We hit the basement bar and scored up a couple drinks. $12 after tip. These were bottled beers, mind you. Finally we get seated, outdoors at the only table without a bumbershoot-eh-eh-eh. So the sun’s oppressing us, keeping our people down. We’re sweating it and just running our mouths about how the suburbs are completely garbage. Finally Late-waiter brings our waters, we place drink orders and he walks away. Leaving a trail of grease, like some shitbag-hipster-slug.

It’s at this point Goose starts telling me that people need to be warned about living in the suburbs. The truth is a few years ago Dude was thinking “I’m a grown-up. I need a house.” So he bought this joint in Wawawawautosa. For those of you who don’t know the geography of southeast Wisconsin, WaWa is barely a suburb. It seems more like the left side of the city. It’s not like Agrestic, but you’re certainly not in the city proper either. Now Goose is just bitter about owning a home and hates having to be there. He wants us all to take warning: Suburbs are pure garbage.
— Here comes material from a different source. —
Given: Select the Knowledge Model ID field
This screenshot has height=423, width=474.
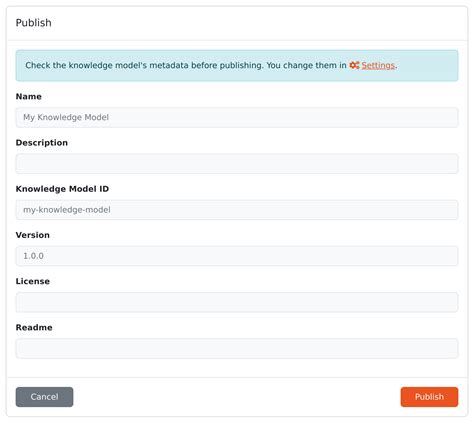Looking at the screenshot, I should [x=237, y=210].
Finally the food had arrived. This was good as I could already feel the skin cancer developing and I know my farer-skinned friend was in even more basal-cell danger. The food was certainly not hot, so we didn’t have to wait to eat it. I’ll repeat that: Our food, that was supposed to be warm, was cooler than the air. Funny thing was that two more of the same drinks we had at the bar cost more at the table.

Eventually we were out of there.

From there we made a bunch of jokes about the car with the condensation in the headlights being parked in the jungle. He had monkeys in his car too.  And a python in the trunk. KRAZED.

We roll to Goose’s suburban home, look at his computers and then watched some movie that may or may not have been good. I also took the time to document how much he hates being at his some. Lookedis:

Still better than the brunch at roots.

Delusions of Blandeur: Chapter 8

Thursday, January 7th, 2010

I spend way too much time pumping the NPR. I mean that shit just clangs in my place. I’ve even got a loopt podcast of Doualy Xaykaothao reports that I let spin all night. That shit even keeps the ASIMOs awake. Think about that–They’re robots, they’re plugged in, and they still can’t get any recharge time.

But that isn’t what’s important. This is what is: I was stoked to hear them call out James Cameron and his new movie.

Basically you’ve got Neda Ulaby just killing it on the vocals here, busting up Avatar and some new “Tik Tok” song. Previous to this broadcast I had never even heard of the song, but it sounded like pop schlock. Then last night I had the pleasure of catching Ke$ha on Conan.

Fuck me.

I knew, as soon as people started hyping Avatar, I wanted nothing to do with it. Over blown, ego-stroking, poor excuse to of a movie. I’ve been pretty opposed to James Cameron for a while now. Sure I saw Abyss, but that was only because I heard there were some boobs in it. Aliens was a good flick, but seemed to be way to similar to a movie I had already seen. It was called Alien and Ridley Scott had already kicked some ass. And I’m proud to say I’ve never seen Titanic. Nevermind the fact that I think LDC and Kate Winslet are great actors, I knew the movie was bound to be 100% trash.

So you’re going to tell me Avatar was a good movie. I’m sure you’re still sleeping on that Captain EO joint. Avatar fans are typically the same poeple who are pumping KISS-FM or whatever you pop radio station is. And you love this Ke$ha track. Seriously, had I known in my younger days that all it took to get girls excited was a string of hyperboles, I wouldn’t have spent so much time skateboarding. It crap music, your personality on Conan’s show was crap, and your name is spelled with a dollar sign.Not even three of them. It basically means you’re shallow and broke.

Plus you cannot, really spell your name like that. I learned this when the state of Vermont wouldn’t let me legally change my name to 4700, because I refused to budge on the use of Arabic numerals.